### INSTRUCTIONS TO FOLLOW
Retype the passage on cuts to health visitors between "Wednesday, 26 June" and "Young People Now.", inclusive.

Wednesday, 26 June 2019

Disappearing Health Visitors

The Guardian reports that Suffolk County Council is to cut 31 posts from its Health Visitor workforce of 120, being ready to make several redundancies.

More detail on this story can be found in Children and Young People Now.

It is no surprise that this move has drawn a lot of criticism, not only from trades unions but also from MPs and the Local Government Association. Frankly it is a shocking and brutally regressive step that has no possible justification other than short-sighted crude cost cutting.

The British model of health visiting is an excellent one, dating back to before the First World War. Having qualified nurses who visit young children and their families at home is an effective combination of health surveillance and health support. And it is an ideal way of picking up on concerns about potential abuse and neglect before they occur. We do not know how many tragedies health visiting averts, but we do know that it takes only one tragedy to clock up millions of pounds in coroner’s and criminal investigations, court cases, hospitalisations and imprisonments, not to mention serious case reviews and public enquiries. And all the horror and suffering of a maltreated child. 

If anybody is at the front line of protecting and safeguarding very young children, then health visitors are. But our government has reneged on earlier commitments to increase the number of health visitors, which are reported to have fallen in England by nearly 25% since 2015, from 10,309 to 7852. There are now nearly as few health visitors in England as there were in 2011. 

Every time you hear a government minister carping on about commitments to child safeguarding and protection in England, you need to remember that they are presiding over reckless cuts in the number of frontline health professionals best placed to bring about early intervention.

### INPUT DATA
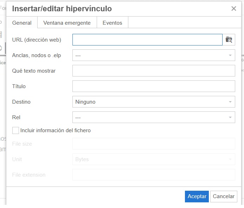The image size is (244, 208).
Task: Switch to the Ventana emergente tab
Action: pos(67,23)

### WRITTEN SOLUTION
Wednesday, 26 June 2019

Disappearing Health Visitors

The Guardian reports that Suffolk County Council is to cut 31 posts from its Health Visitor workforce of 120, being ready to make several redundancies.

More detail on this story can be found in Children and Young People Now.